(Supplied information)
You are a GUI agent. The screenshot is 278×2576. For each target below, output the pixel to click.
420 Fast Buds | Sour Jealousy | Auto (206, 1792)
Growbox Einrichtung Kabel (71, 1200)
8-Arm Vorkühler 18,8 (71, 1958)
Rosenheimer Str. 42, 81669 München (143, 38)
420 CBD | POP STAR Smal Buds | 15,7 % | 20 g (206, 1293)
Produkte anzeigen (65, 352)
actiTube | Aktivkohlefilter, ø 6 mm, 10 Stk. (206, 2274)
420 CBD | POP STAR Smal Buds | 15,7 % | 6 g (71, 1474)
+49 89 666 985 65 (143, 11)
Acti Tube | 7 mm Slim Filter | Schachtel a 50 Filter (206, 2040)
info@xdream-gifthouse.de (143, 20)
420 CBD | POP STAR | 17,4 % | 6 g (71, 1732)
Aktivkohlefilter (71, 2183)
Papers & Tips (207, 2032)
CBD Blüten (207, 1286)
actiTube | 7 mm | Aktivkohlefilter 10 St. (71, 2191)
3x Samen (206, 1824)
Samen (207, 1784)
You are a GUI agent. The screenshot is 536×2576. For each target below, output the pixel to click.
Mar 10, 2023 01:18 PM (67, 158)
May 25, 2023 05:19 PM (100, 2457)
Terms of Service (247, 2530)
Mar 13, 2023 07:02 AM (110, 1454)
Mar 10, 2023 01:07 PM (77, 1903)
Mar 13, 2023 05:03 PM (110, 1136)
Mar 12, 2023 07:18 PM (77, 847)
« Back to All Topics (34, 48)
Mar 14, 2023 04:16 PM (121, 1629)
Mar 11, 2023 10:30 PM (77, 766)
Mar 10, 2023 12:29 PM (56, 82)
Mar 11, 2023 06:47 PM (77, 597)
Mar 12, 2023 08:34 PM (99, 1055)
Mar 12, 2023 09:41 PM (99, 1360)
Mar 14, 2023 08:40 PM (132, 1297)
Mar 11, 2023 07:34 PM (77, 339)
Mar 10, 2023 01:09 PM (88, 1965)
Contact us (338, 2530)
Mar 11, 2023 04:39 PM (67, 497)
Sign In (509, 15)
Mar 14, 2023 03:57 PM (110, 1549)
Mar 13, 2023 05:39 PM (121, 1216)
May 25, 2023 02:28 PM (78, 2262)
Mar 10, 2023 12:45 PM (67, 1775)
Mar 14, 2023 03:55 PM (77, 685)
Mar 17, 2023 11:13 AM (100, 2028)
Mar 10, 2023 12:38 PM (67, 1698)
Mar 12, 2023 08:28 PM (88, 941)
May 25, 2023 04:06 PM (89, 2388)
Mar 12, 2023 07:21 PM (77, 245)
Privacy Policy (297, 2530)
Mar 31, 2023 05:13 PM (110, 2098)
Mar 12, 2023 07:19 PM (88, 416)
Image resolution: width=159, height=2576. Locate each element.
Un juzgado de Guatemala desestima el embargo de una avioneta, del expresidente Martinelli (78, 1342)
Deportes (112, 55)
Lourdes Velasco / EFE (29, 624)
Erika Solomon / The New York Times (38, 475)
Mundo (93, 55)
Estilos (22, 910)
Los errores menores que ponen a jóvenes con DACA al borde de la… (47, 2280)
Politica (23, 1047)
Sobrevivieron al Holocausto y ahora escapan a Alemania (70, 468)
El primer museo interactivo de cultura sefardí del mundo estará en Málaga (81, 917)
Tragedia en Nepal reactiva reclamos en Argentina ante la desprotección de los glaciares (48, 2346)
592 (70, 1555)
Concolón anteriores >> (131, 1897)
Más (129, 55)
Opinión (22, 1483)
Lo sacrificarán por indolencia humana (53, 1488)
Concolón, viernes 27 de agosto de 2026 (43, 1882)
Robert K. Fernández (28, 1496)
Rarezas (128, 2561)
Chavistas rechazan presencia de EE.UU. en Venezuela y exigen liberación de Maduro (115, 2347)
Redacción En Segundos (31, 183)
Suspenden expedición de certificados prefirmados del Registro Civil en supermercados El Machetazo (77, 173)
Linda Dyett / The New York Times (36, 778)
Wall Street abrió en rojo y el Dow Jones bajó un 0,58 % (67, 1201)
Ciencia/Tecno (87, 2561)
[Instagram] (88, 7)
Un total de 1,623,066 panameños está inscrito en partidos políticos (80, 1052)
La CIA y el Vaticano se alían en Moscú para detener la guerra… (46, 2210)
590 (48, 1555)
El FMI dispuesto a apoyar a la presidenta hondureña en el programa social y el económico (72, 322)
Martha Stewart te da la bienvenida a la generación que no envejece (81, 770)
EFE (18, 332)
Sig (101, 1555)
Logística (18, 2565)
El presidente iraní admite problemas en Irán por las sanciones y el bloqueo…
(End Supplied information)
All the entries above need to be repeated word for word.

● **Written answer**
You are a GUI agent. The screenshot is 278×2576. For each target below, output the pixel to click.
420 Fast Buds | Sour Jealousy | Auto (206, 1792)
Growbox Einrichtung Kabel (71, 1200)
8-Arm Vorkühler 18,8 (71, 1958)
Rosenheimer Str. 42, 81669 München (143, 38)
420 CBD | POP STAR Smal Buds | 15,7 % | 20 g (206, 1293)
Produkte anzeigen (65, 352)
actiTube | Aktivkohlefilter, ø 6 mm, 10 Stk. (206, 2274)
420 CBD | POP STAR Smal Buds | 15,7 % | 6 g (71, 1474)
+49 89 666 985 65 (143, 11)
Acti Tube | 7 mm Slim Filter | Schachtel a 50 Filter (206, 2040)
info@xdream-gifthouse.de (143, 20)
420 CBD | POP STAR | 17,4 % | 6 g (71, 1732)
Aktivkohlefilter (71, 2183)
Papers & Tips (207, 2032)
CBD Blüten (207, 1286)
actiTube | 7 mm | Aktivkohlefilter 10 St. (71, 2191)
3x Samen (206, 1824)
Samen (207, 1784)
You are a GUI agent. The screenshot is 536×2576. For each target below, output the pixel to click.
Mar 10, 2023 01:18 PM (67, 158)
May 25, 2023 05:19 PM (100, 2457)
Terms of Service (247, 2530)
Mar 13, 2023 07:02 AM (110, 1454)
Mar 10, 2023 01:07 PM (77, 1903)
Mar 13, 2023 05:03 PM (110, 1136)
Mar 12, 2023 07:18 PM (77, 847)
« Back to All Topics (34, 48)
Mar 14, 2023 04:16 PM (121, 1629)
Mar 11, 2023 10:30 PM (77, 766)
Mar 10, 2023 12:29 PM (56, 82)
Mar 11, 2023 06:47 PM (77, 597)
Mar 12, 2023 08:34 PM (99, 1055)
Mar 12, 2023 09:41 PM (99, 1360)
Mar 14, 2023 08:40 PM (132, 1297)
Mar 11, 2023 07:34 PM (77, 339)
Mar 10, 2023 01:09 PM (88, 1965)
Contact us (338, 2530)
Mar 11, 2023 04:39 PM (67, 497)
Sign In (509, 15)
Mar 14, 2023 03:57 PM (110, 1549)
Mar 13, 2023 05:39 PM (121, 1216)
May 25, 2023 02:28 PM (78, 2262)
Mar 10, 2023 12:45 PM (67, 1775)
Mar 14, 2023 03:55 PM (77, 685)
Mar 17, 2023 11:13 AM (100, 2028)
Mar 10, 2023 12:38 PM (67, 1698)
Mar 12, 2023 08:28 PM (88, 941)
May 25, 2023 04:06 PM (89, 2388)
Mar 12, 2023 07:21 PM (77, 245)
Privacy Policy (297, 2530)
Mar 31, 2023 05:13 PM (110, 2098)
Mar 12, 2023 07:19 PM (88, 416)
Image resolution: width=159, height=2576. Locate each element.
Un juzgado de Guatemala desestima el embargo de una avioneta, del expresidente Martinelli (78, 1342)
Deportes (112, 55)
Lourdes Velasco / EFE (29, 624)
Erika Solomon / The New York Times (38, 475)
Mundo (93, 55)
Estilos (22, 910)
Los errores menores que ponen a jóvenes con DACA al borde de la… (47, 2280)
Politica (23, 1047)
Sobrevivieron al Holocausto y ahora escapan a Alemania (70, 468)
El primer museo interactivo de cultura sefardí del mundo estará en Málaga (81, 917)
Tragedia en Nepal reactiva reclamos en Argentina ante la desprotección de los glaciares (48, 2346)
592 (70, 1555)
Concolón anteriores >> (131, 1897)
Más (129, 55)
Opinión (22, 1483)
Lo sacrificarán por indolencia humana (53, 1488)
Concolón, viernes 27 de agosto de 2026 (43, 1882)
Robert K. Fernández (28, 1496)
Rarezas (128, 2561)
Chavistas rechazan presencia de EE.UU. en Venezuela y exigen liberación de Maduro (115, 2347)
Redacción En Segundos (31, 183)
Suspenden expedición de certificados prefirmados del Registro Civil en supermercados El Machetazo (77, 173)
Linda Dyett / The New York Times (36, 778)
Wall Street abrió en rojo y el Dow Jones bajó un 0,58 % (67, 1201)
Ciencia/Tecno (87, 2561)
[Instagram] (88, 7)
Un total de 1,623,066 panameños está inscrito en partidos políticos (80, 1052)
La CIA y el Vaticano se alían en Moscú para detener la guerra… (46, 2210)
590 (48, 1555)
El FMI dispuesto a apoyar a la presidenta hondureña en el programa social y el económico (72, 322)
Martha Stewart te da la bienvenida a la generación que no envejece (81, 770)
EFE (18, 332)
Sig (101, 1555)
Logística (18, 2565)
El presidente iraní admite problemas en Irán por las sanciones y el bloqueo…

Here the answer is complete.